Thursday 6 August 2015

What is Informatica big data edition (BDE) ?

What is Informatica big data edition BDE ?

Informatica big data edition BDE is a product from Informatica Corp that can be used like an ETL tool for working in hadoop enviroment along with traditional RDBMS tools. Now there are lot of ETL products in the market that makes it easier to integrate with hadoop. To name a few talend, pentaho, etc. Informatica is one of the leading ETL tool vendor and Informatica power center tool is very famous as an ETL tool and has been for many years. Traditionally this tool was used to extract transform and load data to traditional databases such as oracle, sql server, netezza to name a few. With advent of hadoop for storing peta byte volumes of data, building ETL tools that can work with hadoop became more important. It requires a lot of handcoding and knowledge to work directly with hadoop and build map reduce jobs. Hadoop tools such as hive made it easier to write SQL queries on top of Hive database and convert it to map reduce jobs. Hence, lot of companies started using Hive as a data warehouse tool and storing data in hadoop just like traditional databases and writing queries on Hive. How do we now extract , transform, and load the data in Hadoop? Thats where Informatica BDE comes into picture. It is a tool that you can use for ETL or ELT on hadoop infrastructure. Informatica BDE can run in two modes. They are native mode and hive mode.

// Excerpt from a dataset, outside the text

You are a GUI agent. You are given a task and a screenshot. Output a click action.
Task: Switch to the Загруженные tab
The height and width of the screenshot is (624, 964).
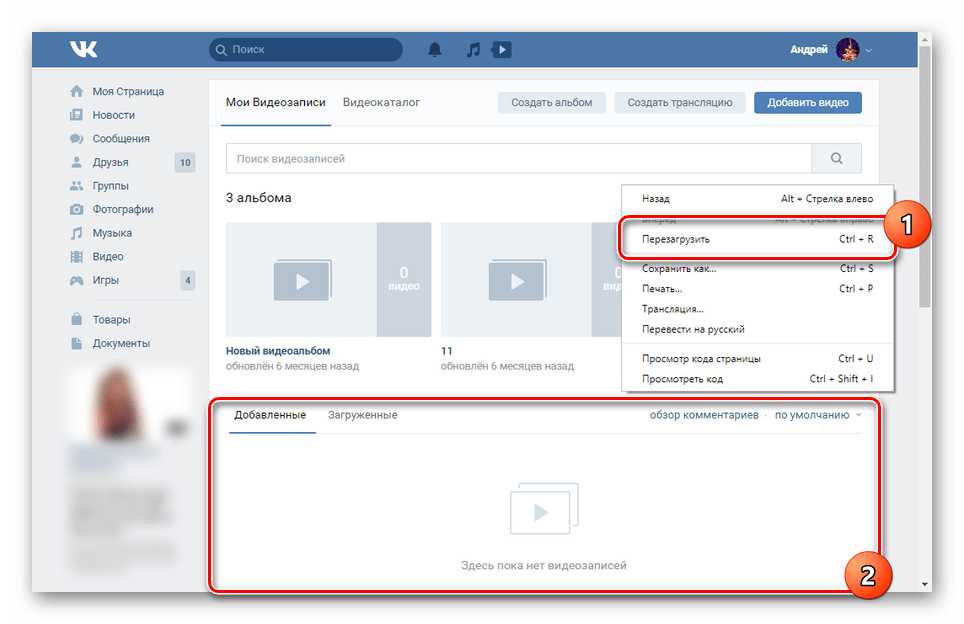coord(362,415)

In the native mode, it runs as a normal powercenter but in hive mode you can push down the whole mapping logic to hive and make it run on the hadoop cluster there by using the parallelism provided by hadoop. However there are some limitation when running in hive mode but that is more because of the limitations from hive itself. For example, hive does not allow updates in older versions.

With Informatica BDE you can do the following at a very high level :

a) Just like any ETL tool you can do extract , transform, load between tranditional rdbms or hive/hdfs source and targets.
b) Push the whole ETL logic to hadoop cluster and make use of the map reduce framework. Basically it makes building hadoop jobs easier.
c) Makes it easy to create connection to all the different sources and integrate data from those sources.
d) It makes it easier to ingest complex files such as JSON, XML, Cobol, AVRO, Parquest , etc.

Informatica BDE uses the Informatica developer interface to build the mappings , deploy and create applications. Anyone who has used IDQ before might be familiar with the Informatica developer interface. Informatica BDE can be found in Informatica 9.6 versions onwards.